Malgré l'opposition de l'Église catholique belge et des voix dissonantes dans le corps médical, la Belgique est devenue jeudi le premier pays à légaliser l'euthanasie pour les mineurs atteints d'une maladie incurable sans limite d'âge, afin d'abréger leur souffrance. Jusqu'à présent, seuls les Pays-Bas disposaient d'une loi comparable, mais celle-ci ne s'applique qu'aux mineurs âgés d'au moins 12 ans.
L'accord des deux parents obligatoire
Le texte, déjà adopté en décembre par les sénateurs belges, a été approuvé sans difficulté par les députés de la chambre basse (86 voix pour, 44 contre, et 12 abstentions). Il prévoit que les enfants gravement malades, en phase terminale, affrontant « des souffrances physiques et insupportables » – la notion de souffrance psychique a été écartée – pourront demander l'euthanasie, à condition que leurs deux parents soient d'accord.

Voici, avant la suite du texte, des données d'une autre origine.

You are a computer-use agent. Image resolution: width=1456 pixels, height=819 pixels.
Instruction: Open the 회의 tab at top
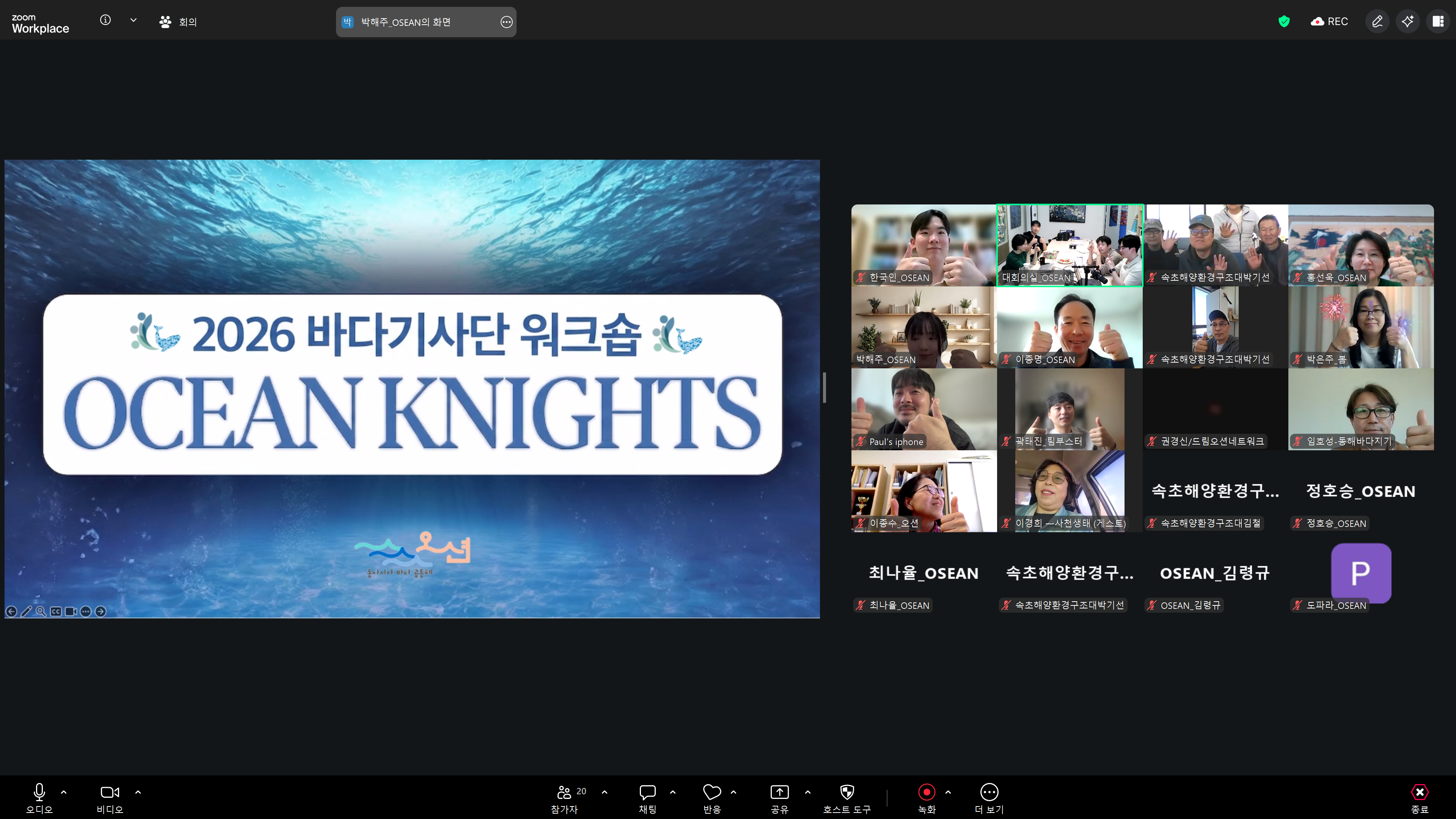point(178,22)
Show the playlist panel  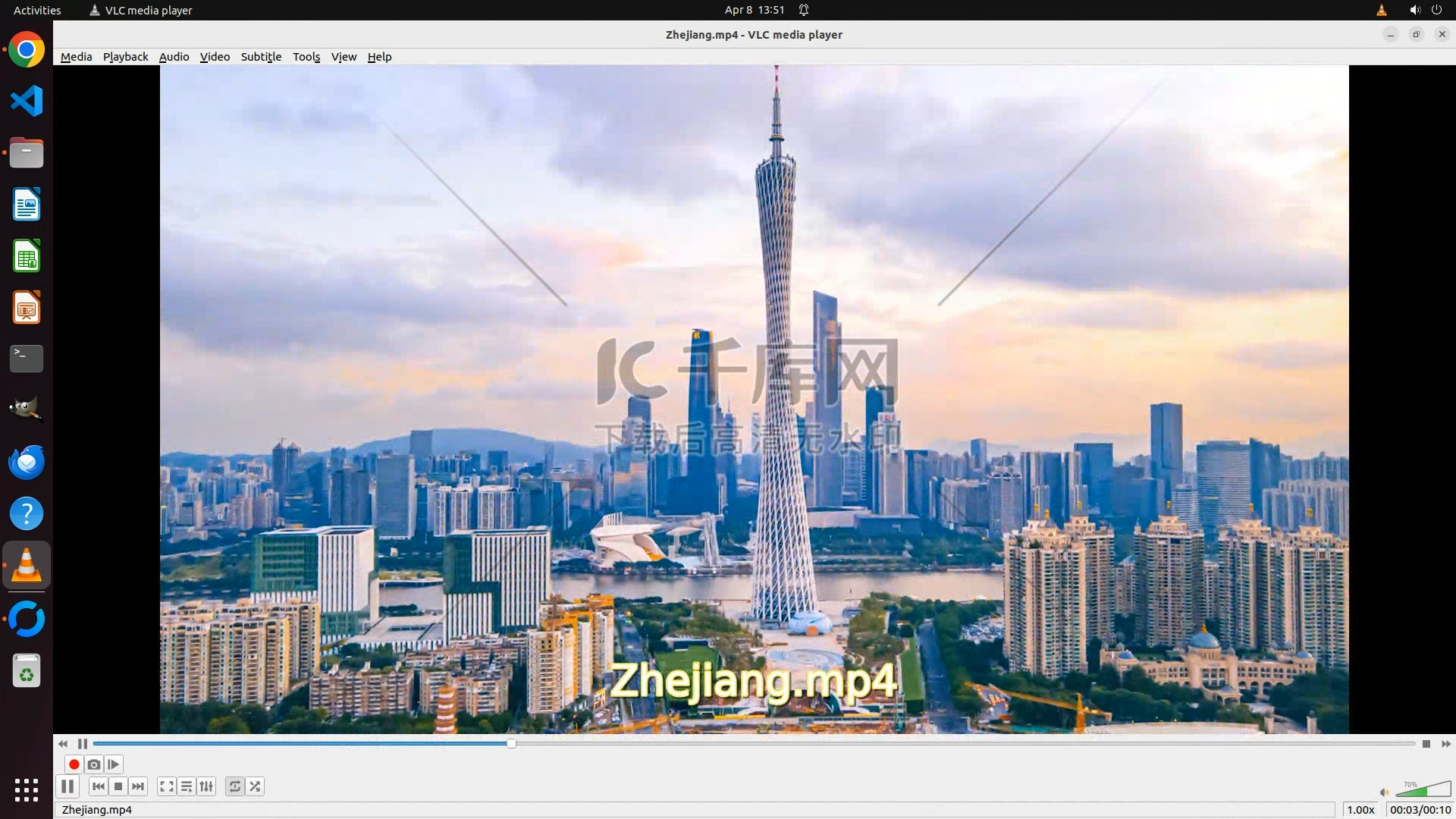pos(187,786)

Contacté au mois de décembre à ce sujet par Pourquoidocteur, le Pr Didier Sicard, spécialiste de médecine interne et ancien Président du Comité consultatif national d’éthique, craignait pour sa part que cette loi soit source de tension au sein des foyers familiaux déjà fragiles. « Par exemple, lors d'un divorce compliqué, l'application de la loi pourrait être rendue difficile. Peut-être au détriment de l'enfant gravement malade ? » Et ce dernier de rajouter que cette loi correspond davantage à une culture néerlando-flamande, qu'il respecte, même s'il ne la partage pas.
« Pour la France, je ne pense pas qu'une telle loi se justifie. Au quotidien, les médecins français réussissent très bien à gérer ces situations toujours en accord avec la famille. » Enfin, favorable à une euthanasie "passive" comme cela est préconisé dans son rapport sur la fin de vie remis en décembre 2012 à François Hollande, Didier Sicard répète, qu'à ses yeux, l'euthanasie active est un geste "trop brutal". L'acte correspond en effet à l'injection d'un sédatif provoquant une mort très rapide.
73 % des Belges sont favorables
Alors, pour tenter de rassurer les opposants à cette loi, les élus belges ont souhaité qu'aucun médecin ne soit contraint de pratiquer l'acte d'euthanasie, et que le vote de la loi ne limitera ou n'empêchera en rien le recours à un traitement palliatif. Les députés ont également inclus dans cette loi, d'autres conditions, déjà en vigueur pour les majeurs. Il conviendra donc qu'un deuxième médecin soit consulté, et que toute demande fasse l'objet d'une discussion avec l'équipe soignante.
Enfin, même si cette loi reste très encadrée, elle était toutefois "indispensable" pour le sénateur belge socialiste Philippe Mahoux, auteur de la loi ayant autorisé en 2002 l'euthanasie pour les adultes. Ce dernier estime que le texte répond à un souhait exprimé par les pédiatres et infirmiers confrontés à la « souffrance insupportable » d'enfants, à laquelle ils ne pouvaient répondre que dans l'illégalité. Un point de vue visiblement partagé par la majorité des Belges qui dans les derniers sondages d'opinion s'estimaient à 73 % favorables à la légalisation de l'euthanasie pour les mineurs.